Given text:
◇ ◇ ◇
A Perspective from the Pacific Northwest National Laboratory*
As the cost of powering a supercomputer or a datacenter increases, next generation exascale systems need to be considerably more power- and energy-efficient than current supercomputers to be of practical use. Constrained power consumption (20-25MW for the entire system is the target that the DOE Office of Science gave to the HPC community) is one of the limiting factors on the road to achieve sustainable performance at exascale. In fact, the power challenge is so fundamental that other challenges can be reduced to power limitations. For example, operating at near-threshold voltage (NTV) in order to perform computation within a given power budget may considerably increase the soft-error rate (resilience challenge). Unlike petascale systems, where the primary concern was performance, exascale systems need to climb the power and energy walls in order to deliver sustainable exaflops performance. At the Pacific Northwest Laboratory (PNNL) we are exploring holistically energy and power efficiency aspects at all levels of granularity, from processor architecture to system integration. We are also tackling the power and energy problems from several angles, from system software and programming models to performance and power modeling of scientific applications and extreme scale systems.
PNNL’s computing facilities, such as its Institutional HPC system (PIC), and an earlier testbed, the Energy Smart Data Center (ESDC), provide research platforms to address what-if questions related to the use of suitable datacenter metrics that are meaningful to the HPC community. The measurement harness of the ESDC entailed over thousand out-of-band sensors comprising power, flow, pressure and temperature at the machine room and at the IT equipment. PIC is another example that substantiates our integrated datacenter vision to drive energy efficiency research. This system is housed in a geothermally cooled datacenter with rear-door heat exchangers. The facility is instrumented at the machine room and system level, providing insight into macro-level machine room power efficiencies and micro-level energy efficiencies at the server and mother-board component levels.
Despite its importance for future exascale systems, power is still not considered a first-class citizen, which complicates the development of power-aware software algorithms. In PNNL’s vision, power should be considered a resource, just as processing elements or memory modules, and should be managed as such by the system software. System software must be able to precisely measure (in-band) power resource utilization, i.e., how much power is consumed by each system component at any given time. More importantly, the system software should adapt the application to the contingent execution environment, e.g, by allocating sustained power to threads on the application’s critical path or promptly moving idle cores to low-power states. The design and development of such self-aware/self-adaptive system software is an active research area at PNNL. We recently analyzed the power characteristics of scientific applications from the DOE ASCR’s Exascale Co-Design Center and, in general, in the HPC community to identify opportunities for power savings. Given the lack of in-band, fine-grained (both in space and time) power sensors, we develop an accurate per-core proxy power sensor model that estimates the active power of each core by inspecting the cores’ activity. We use statistical regression techniques to formulate closed-form expressions for the estimated core and system power consumption. These techniques enable us to develop power-aware algorithms and characterize applications running even on non-instrumented compute nodes. Our experiments show that processes in the same application may not have the same power profile and/or may alternate high-power with low-power phases independently from one another. These alternating behaviors raise opportunities for shifting power towards computing-demanding processes, hereby saving power without diminishing performance.
◇ ◇ ◇
Data shown:
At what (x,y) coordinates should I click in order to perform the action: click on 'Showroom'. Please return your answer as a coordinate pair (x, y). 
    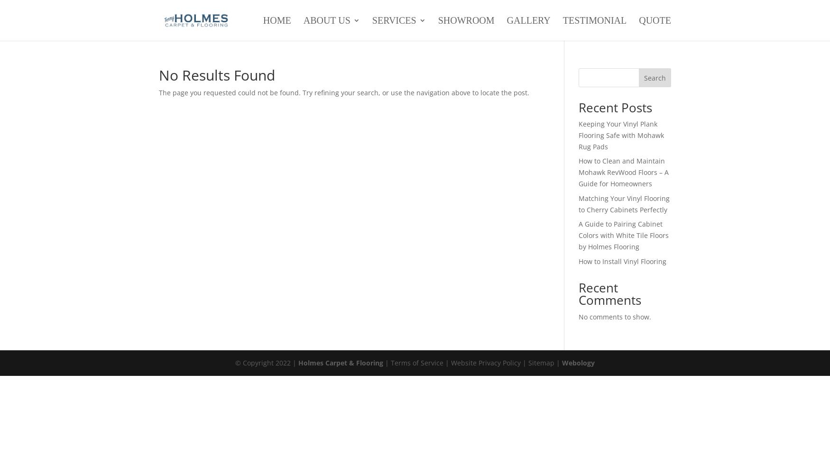
    Looking at the image, I should click on (466, 20).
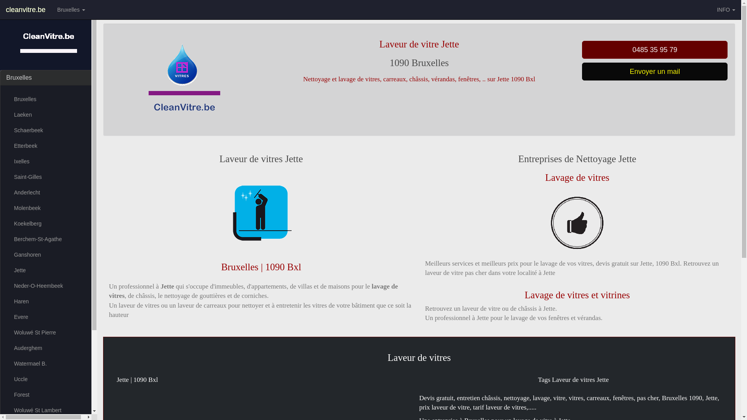 This screenshot has width=747, height=420. What do you see at coordinates (6, 286) in the screenshot?
I see `'Neder-O-Heembeek'` at bounding box center [6, 286].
◇ ◇ ◇
What to work on:
- A) List the kinds of out-of-band sensors that made up the measurement harness of the ESDC, according to the passage on exascale power.
- B) From the passage on exascale power, extract the text between "PNNL’s computing facilities, such" and "mother-board component levels.", inclusive.
The material has no connection to the passage on exascale power.

Solutions to the problems:
- A) Power, flow, pressure, and temperature.

- B)
PNNL’s computing facilities, such as its Institutional HPC system (PIC), and an earlier testbed, the Energy Smart Data Center (ESDC), provide research platforms to address what-if questions related to the use of suitable datacenter metrics that are meaningful to the HPC community. The measurement harness of the ESDC entailed over thousand out-of-band sensors comprising power, flow, pressure and temperature at the machine room and at the IT equipment. PIC is another example that substantiates our integrated datacenter vision to drive energy efficiency research. This system is housed in a geothermally cooled datacenter with rear-door heat exchangers. The facility is instrumented at the machine room and system level, providing insight into macro-level machine room power efficiencies and micro-level energy efficiencies at the server and mother-board component levels.